Aug 11, 2012

So You Stll Think Homosexuality is Sinful?

One of my students just sent me these wonderful 'cartoons,' which very aptly and efficiently say it all.
P.S. I haven't been blogging for awhile because I've been in the Czech countryside teaching at a wonderful summer camp for young Czech students - and it's been such a wonderful experience. More later. 

In response to some comments about the witticism and sarcasm of the above, here is the most balanced response I've seen so far and one with which I would agree. The chart is essentially helpful, if somewhat judgmental in its language. And just for the record, Stephen Colbert is a devout, practicing Catholic, though some might wish to debate that.

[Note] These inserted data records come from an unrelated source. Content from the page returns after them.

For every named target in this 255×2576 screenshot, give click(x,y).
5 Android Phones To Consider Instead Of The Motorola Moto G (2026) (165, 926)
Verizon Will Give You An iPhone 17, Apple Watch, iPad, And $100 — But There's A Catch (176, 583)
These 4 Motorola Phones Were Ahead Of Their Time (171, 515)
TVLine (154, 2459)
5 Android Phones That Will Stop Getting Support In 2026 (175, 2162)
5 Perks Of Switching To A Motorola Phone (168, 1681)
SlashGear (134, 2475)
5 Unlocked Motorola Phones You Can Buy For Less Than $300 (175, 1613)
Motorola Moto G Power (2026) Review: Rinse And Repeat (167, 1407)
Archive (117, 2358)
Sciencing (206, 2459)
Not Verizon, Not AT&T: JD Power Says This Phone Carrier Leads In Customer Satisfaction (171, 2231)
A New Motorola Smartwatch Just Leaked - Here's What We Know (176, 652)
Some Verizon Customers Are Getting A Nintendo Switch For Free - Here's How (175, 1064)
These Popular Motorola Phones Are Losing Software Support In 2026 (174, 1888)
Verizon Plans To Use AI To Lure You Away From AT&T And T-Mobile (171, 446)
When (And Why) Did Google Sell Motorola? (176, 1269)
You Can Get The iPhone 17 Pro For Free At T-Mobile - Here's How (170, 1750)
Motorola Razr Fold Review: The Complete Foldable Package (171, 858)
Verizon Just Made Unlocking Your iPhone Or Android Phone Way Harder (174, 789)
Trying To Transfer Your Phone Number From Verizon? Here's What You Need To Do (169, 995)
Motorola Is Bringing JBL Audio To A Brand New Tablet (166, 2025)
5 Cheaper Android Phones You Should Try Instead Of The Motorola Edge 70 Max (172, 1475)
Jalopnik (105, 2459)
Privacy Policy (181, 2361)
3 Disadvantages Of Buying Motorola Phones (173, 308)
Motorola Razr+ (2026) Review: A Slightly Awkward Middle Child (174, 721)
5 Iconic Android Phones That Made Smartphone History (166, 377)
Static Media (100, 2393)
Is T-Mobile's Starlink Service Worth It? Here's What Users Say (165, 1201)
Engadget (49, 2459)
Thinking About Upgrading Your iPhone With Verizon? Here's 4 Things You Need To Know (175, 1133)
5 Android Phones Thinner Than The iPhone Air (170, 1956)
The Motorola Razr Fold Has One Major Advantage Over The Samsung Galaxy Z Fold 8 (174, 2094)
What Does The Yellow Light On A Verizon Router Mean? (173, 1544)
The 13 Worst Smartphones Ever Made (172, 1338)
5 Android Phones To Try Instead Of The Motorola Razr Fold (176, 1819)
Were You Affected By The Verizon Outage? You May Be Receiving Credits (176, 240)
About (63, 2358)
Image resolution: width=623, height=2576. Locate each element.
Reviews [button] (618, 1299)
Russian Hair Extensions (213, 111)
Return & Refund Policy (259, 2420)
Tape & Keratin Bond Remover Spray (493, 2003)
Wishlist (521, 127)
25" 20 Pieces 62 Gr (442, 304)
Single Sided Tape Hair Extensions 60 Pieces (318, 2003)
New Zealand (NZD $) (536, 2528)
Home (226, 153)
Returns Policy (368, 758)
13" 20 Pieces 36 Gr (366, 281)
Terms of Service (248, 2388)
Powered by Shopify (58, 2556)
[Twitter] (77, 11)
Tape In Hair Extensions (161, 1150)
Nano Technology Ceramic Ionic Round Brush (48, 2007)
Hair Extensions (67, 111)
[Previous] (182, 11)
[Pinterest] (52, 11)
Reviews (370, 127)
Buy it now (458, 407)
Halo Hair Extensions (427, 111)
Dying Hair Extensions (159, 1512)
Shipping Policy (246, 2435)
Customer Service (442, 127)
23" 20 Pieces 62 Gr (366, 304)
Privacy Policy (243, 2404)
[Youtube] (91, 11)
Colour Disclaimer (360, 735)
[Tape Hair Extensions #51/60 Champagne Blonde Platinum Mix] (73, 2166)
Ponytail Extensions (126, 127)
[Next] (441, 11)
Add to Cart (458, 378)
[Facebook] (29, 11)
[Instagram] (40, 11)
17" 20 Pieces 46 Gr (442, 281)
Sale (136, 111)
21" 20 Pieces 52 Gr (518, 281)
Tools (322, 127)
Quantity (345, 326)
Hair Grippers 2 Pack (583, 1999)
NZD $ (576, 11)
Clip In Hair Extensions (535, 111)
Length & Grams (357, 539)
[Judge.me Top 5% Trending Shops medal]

A couple of questions come to mind when I see things like this:

1. Will language, diagrams, media like the above help with building a bridge with heterosexual church leaders or will it prevent them from engaging in respectful dialogue?

2. What is the role of such pieces of media?

3. Are there times when it is neccessary to be blunt in an effort to protect people rather than build bridges?


Interested to hear your thoughts.

Ben



Hi Ben

Thanks for posting. I agree – it is funny and mostly helpful.

The bits I would take out are where it says "Grow up" in blue at the bottom right hand side. I think the rest of that square says what needs to be said without insulting someone. And I'd take out the other blue box on the bottom left hand side that says about someone being xenophobic and a whole lot of other descriptives.

In my opinion, the biblical things are helpful as is the layout of the flow diagram. I like that it's condensed and easy to read. However, the emotional, insulting parts are not helpful and will only create a block to reconciling people. As I read those parts, they made me want to distance myself from this because that's not how I want to be with others.. and it's not how I want our community to represent itself.

I must admit though that I am chuckling at the sarcasm overall and the green writing where it congratulates the person on being part of civilised society. I agree that acceptance of homosexuality is part of being in a "civilised" or loving society. However on a more serious note, this comment contains a judgment that implies that anyone struggling with the idea of homosexuality being OK would be uncivilised. And I think that's unfair and could be hurtful. Descriptive words carry a lot of subjective meaning and can be interpreted in so many ways so we need to be careful not to harm others and ourselves in the process of using them.

Blessings,

Ann Maree

6 comments:

Invictus_88 said...

It says it all?

It says "Agree with us, or you'll be cast out of society, you hateful backward unintelligent bigot!".

Which is, I suppose, 'it all', if that is all the substance of one's argument.

...is it?

Richard Demma said...

Invictus, I think you are engaging in projection. No where in the diagram does it say anything about casting out. That spirit of rejection is really more characteristic of those who would exclude gay people in committed relationships from active participation in the life of the faith community. And the diagram itself is a summary of the argument, which you have chosen to ignore. Could it be because you have no adequate answer to any of the points raised?

Invictus_88 said...

"Projection"? "Spirit of rejection"?

Not so much.

More, the diagram's extreme polarity between labelling those who agree with the Church as "sexist, chauvinist, judgemental [and] xenophobic", and those who disagree with the Church being told simply "Congratulations of being part of civilised society".

That is not really civilised, or mature, or any kind of engagement with the reality of the matter.

Invictus_88 said...

As for adequate answers to the points raised, I actually discussed it with a friend to the tune of many many hundreds of words.

But for the sake of brevity, I'll refer you here:

http://www.patheos.com/blogs/badcatholic/2012/08/so-you-still-think-homosexuality-is-sinful.html

William D. Lindsey said...

Jayden, this is a clever diagram. I had seen it at my Facebook page when someone in my circle of friends posted it, and thought it was great when I saw it there, too.

I like Colbert's analysis: he's a media-savvy man worth listening to.

Enjoy your time in the Czech countryside.

Richard Demma said...

Thanks, Bill, it is quite a witty exercise in social critique and appears to have hit quite a few nerves, justly so.